▶ **Passage for review**:
>>

Sunday, March 16, 2025

Greg Osborne | Intersect / 2024

the calm of the gay bar, the peace of drugs

by Douglas Messerli

 

Greg Osborne (screenwriter and director) Intersect / 2024 [30.30 minutes]

 

US director Greg Osborne’s Intersect has got to be one of the worst LGBTQ movies I have ever watched—and since I’ve now watched some 3,000 such films, that is saying a lot.

     This film begins with an absolutely inane introduction spoken in a voice-over about the need for “calm” in a world of constant motion, distraction, and hate. In a highly repetitive speech in which the narrator keeps asking the viewer whether or not he can hear him, the word calm is repeated enough times to almost make the viewer want to turn off the movie at that moment.


     And the “calm” the narrator calls for, evidently, is found in the world of gay sex and drugs, the first segment involving a young man about to get married to a female who, after an argument with her seeks solace in a gay bar, having long been “curious” about gay sex. There he finds anything but calm as a pole performer lures him upstairs for drugs. Somehow, after a long vomiting scene, the handsome user quite explicably is now hooked, on the drugs evidently since we have no evidence that he ever did involve himself with gay sex.

     In the second segment, an experienced gay man attempts to lure a young, highly tattooed pre-med student away from his books, and finally gets him to meet up in a desert gay spa. Once more, the chase seems to be the major subject since we never see them engaged in the “calm” or even the wild chaos of sex.

<<

(Saved entries)
>>

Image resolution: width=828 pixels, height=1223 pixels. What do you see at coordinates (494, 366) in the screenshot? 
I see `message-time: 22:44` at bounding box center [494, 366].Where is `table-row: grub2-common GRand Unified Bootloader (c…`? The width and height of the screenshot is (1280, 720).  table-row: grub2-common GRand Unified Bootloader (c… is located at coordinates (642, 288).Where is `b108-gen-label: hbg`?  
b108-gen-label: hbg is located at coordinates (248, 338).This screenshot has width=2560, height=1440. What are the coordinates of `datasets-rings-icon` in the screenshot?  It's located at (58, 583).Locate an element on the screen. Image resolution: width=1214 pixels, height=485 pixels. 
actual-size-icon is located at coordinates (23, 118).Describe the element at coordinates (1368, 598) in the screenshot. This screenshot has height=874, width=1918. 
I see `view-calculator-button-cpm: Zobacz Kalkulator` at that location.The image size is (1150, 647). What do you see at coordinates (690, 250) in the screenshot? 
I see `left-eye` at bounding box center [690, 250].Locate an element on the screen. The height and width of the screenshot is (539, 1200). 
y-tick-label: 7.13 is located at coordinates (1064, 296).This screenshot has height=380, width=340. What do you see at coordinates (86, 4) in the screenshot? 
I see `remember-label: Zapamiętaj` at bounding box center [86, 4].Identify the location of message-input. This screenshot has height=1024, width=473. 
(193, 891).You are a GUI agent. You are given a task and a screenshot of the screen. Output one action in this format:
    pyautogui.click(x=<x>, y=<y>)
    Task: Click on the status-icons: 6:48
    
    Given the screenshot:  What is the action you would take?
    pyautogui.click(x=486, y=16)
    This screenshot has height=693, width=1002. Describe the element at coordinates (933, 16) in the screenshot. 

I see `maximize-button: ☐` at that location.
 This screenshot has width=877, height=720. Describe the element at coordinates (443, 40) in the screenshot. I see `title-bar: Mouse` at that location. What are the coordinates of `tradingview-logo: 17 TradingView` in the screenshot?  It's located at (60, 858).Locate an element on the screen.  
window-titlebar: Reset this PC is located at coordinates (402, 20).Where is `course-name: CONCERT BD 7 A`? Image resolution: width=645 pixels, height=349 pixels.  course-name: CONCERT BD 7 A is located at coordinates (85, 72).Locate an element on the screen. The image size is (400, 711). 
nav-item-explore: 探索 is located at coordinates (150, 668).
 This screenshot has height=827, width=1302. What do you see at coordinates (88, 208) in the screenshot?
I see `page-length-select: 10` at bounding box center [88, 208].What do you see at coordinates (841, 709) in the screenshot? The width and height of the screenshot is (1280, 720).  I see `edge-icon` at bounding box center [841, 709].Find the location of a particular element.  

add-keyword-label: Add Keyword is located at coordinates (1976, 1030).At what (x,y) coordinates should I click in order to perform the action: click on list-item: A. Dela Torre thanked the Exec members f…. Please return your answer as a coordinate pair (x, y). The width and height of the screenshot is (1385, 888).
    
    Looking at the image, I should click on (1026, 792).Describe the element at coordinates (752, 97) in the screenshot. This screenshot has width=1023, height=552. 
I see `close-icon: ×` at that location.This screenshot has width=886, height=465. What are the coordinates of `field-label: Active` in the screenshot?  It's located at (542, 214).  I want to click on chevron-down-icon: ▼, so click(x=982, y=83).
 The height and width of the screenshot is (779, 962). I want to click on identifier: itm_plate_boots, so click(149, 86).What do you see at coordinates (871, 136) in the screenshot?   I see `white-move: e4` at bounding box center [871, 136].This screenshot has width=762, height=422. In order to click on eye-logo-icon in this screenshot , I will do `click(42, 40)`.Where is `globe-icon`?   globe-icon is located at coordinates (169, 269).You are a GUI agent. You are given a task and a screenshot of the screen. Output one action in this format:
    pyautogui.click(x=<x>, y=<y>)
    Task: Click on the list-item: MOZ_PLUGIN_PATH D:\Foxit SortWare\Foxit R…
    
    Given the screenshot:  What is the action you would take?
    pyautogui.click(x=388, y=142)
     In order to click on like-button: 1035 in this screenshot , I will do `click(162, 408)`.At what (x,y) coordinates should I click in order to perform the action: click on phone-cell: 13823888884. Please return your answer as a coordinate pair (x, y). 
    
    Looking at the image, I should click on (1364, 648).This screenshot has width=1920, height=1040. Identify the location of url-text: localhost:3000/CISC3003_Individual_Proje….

<<

▶ **Prompt 1**: In the review of Intersect, how many LGBTQ films does the reviewer say he has now watched?
▶ **Prompt 2**: Continue the review of Intersect from its final sentence.

▶ **Written response 1**: Some 3,000.

▶ **Written response 2**:
     And in the third segment we see an entire young police force busily shaking down and stripping hustlers for their own sexual purposes—no sex portrayed—as well as for drugs and kick-backs such as the lovely home to which one young officer retreats after he is fired from the force. Don’t worry about him. The sergeant in charge is also fired and comes looking for him, admitting that he has always had his eye on him, the two evidently falling into a permanent affair.

     Most of these short serial dramas are portrayed by a narrative voice, since the actors, not even listed in IMDb, cannot provide us with the slightest hint that they know how to act. As one Letterboxd commentator put it, “this is a porn film without the porn.”

     I have no clue why Osborne wanted to make this film, what he was trying to say, or who might have put up the money to support such a clueless offering; I can only suppose that the director was also on drugs. Certainly sex was not on this creator’s mind. It’s almost as if this film wants to be gay without being involved in gay sex.

 

Los Angeles, March 16, 2025

Reprinted from My Queer Cinema blog (March 2025).